Missy lips curled at the question. ‘A TCE – Tissue Compression Eliminator. Haven’t used one in donkey’s years.’

‘Then what are you waiting for?’ Yayani urged her. ‘Do it.’

Missy’s expression hardened. ‘Say something nice.’

The creature in the bubble howled, and the TCE fired.

In his chambers on Gallifrey, the General looked up from his desk at a familiar sound. He turned, looking to where Yayani usually materialised when returning from a mission.

His eyes narrowed. The girl wasn’t in her customary place.

But surely that had been the sound of her time ring? It was unmistakable.

Putting down the data-scroll, he stood, walking over to the window. Where was she?

He stopped, spotting something at his feet. He looked down, and felt his stomach tighten.

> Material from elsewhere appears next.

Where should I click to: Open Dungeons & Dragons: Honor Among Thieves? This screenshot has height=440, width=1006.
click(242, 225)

A figure lay on the floor, no bigger than a doll. Its skin was dark, its hair blond. It wore a leather jacket, a perfectly crafted gun belt slung across its hips, and, glinting in the light of Gallifrey’s suns, he could make out a band of gold on the ring finger of its right hand. The General swallowed, fully aware that if he examined the miniaturised body he would find a tattoo on its … on her wrist. A bisected cross, containing the biodata of one of his best agents.

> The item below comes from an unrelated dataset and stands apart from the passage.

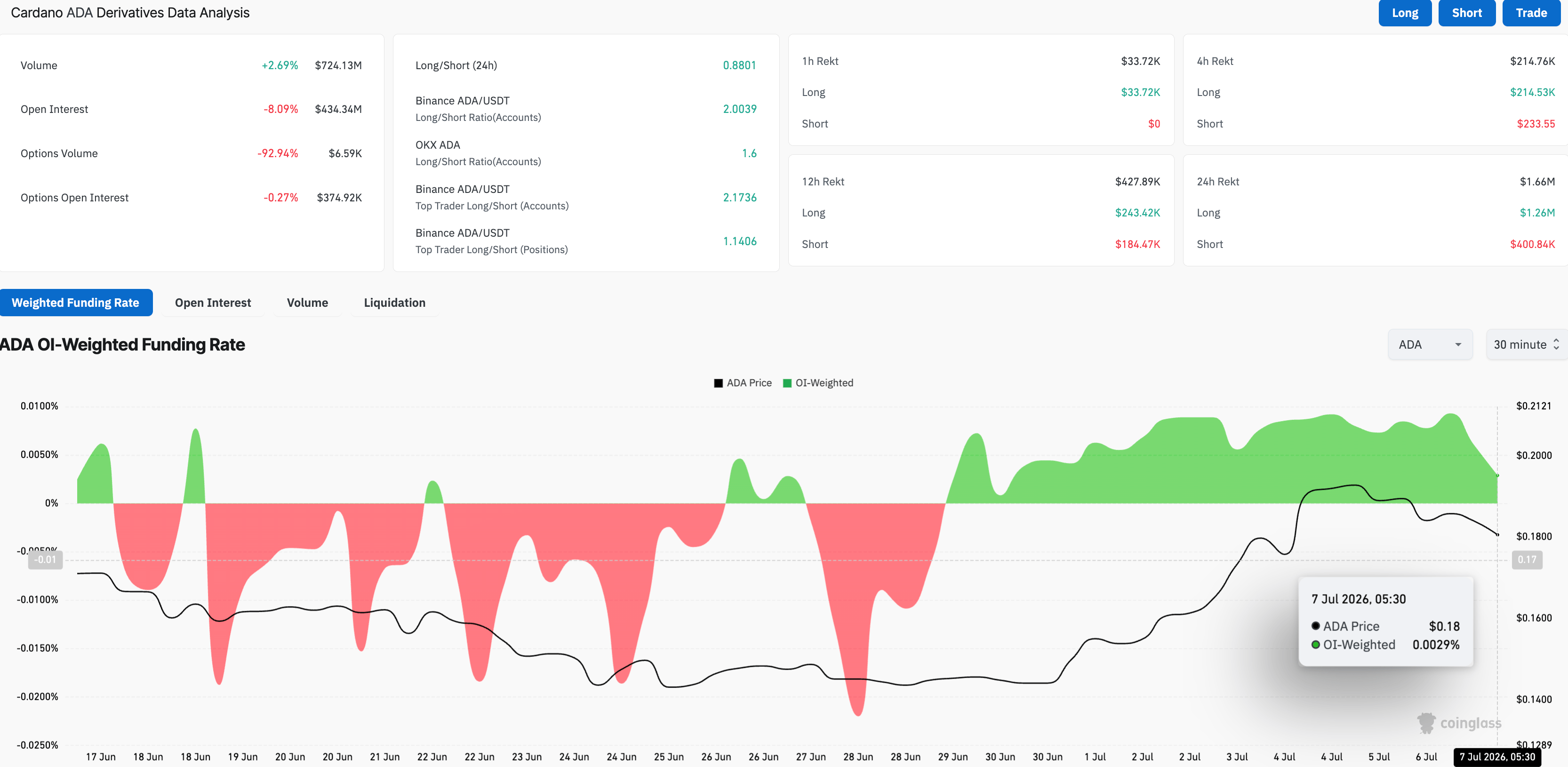Click the blue Trade button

He took a step back, noticing for the first time a scrap of paper beneath the figure. His armour creaked as he crouched down, carefully pulling the note free. He stayed there, on his haunches as he turned the paper over.

The handwriting was familiar, and the message clear. Three words, written in fresh green ink:

Not your puppet.

Missy’s TARDIS slipped through the Vortex, heading to who knew where. The leather-bound notebook lay on the floor at the foot of the console, discarded, the list of power sources within no longer required.

Missy stood at the controls, checking the power readout.

Jettisoning the Eye of Harmony, that had been tricky, but not as problematic as trapping its replacement. She looked up to the scanner, watching Kalub’s creature writhe in its new containment field, one that would never fracture, nor fail. Not that the creature would ever stop trying to escape. Missy was counting on that. It would rant and rail and scream and struggle, providing more than enough energy to fuel a Type 45 TARDIS. She was no longer dependent on Gallifrey, or the black hole trapped deep beneath the Panopticon. Best of all, there was nothing the General, the High Council, or even Rassilon could do about it. To think, she’d wasted all that energy tracking down a replacement for the Eye, knowing all too well that it was only a matter of time before the High Council came a-calling … and then Rassilon had dropped the solution straight into her lap.

She thought of Yayani, of the look on her face when the TCE beam had struck. Poor, stupid Yayani. As if she’d found that recall cube by accident, or that Rassilon had simply forgotten she’d existed when he dissolved the House of Stillhaven. He thought he’d got what he’d wanted, yet again.

Not this time.

Missy walked over to the locker in the wall, depositing her Vortex Manipulator through the open door, before pulling a compact laser deluxe from her pocket and placing it beside the leather cuff.

She was truly free, for the first time in years, and she wasn’t the only one.

‘You’re welcome, dear,’ Missy said aloud, her fingers lingering on the laser gun before she sealed the roundel and strode from the control room.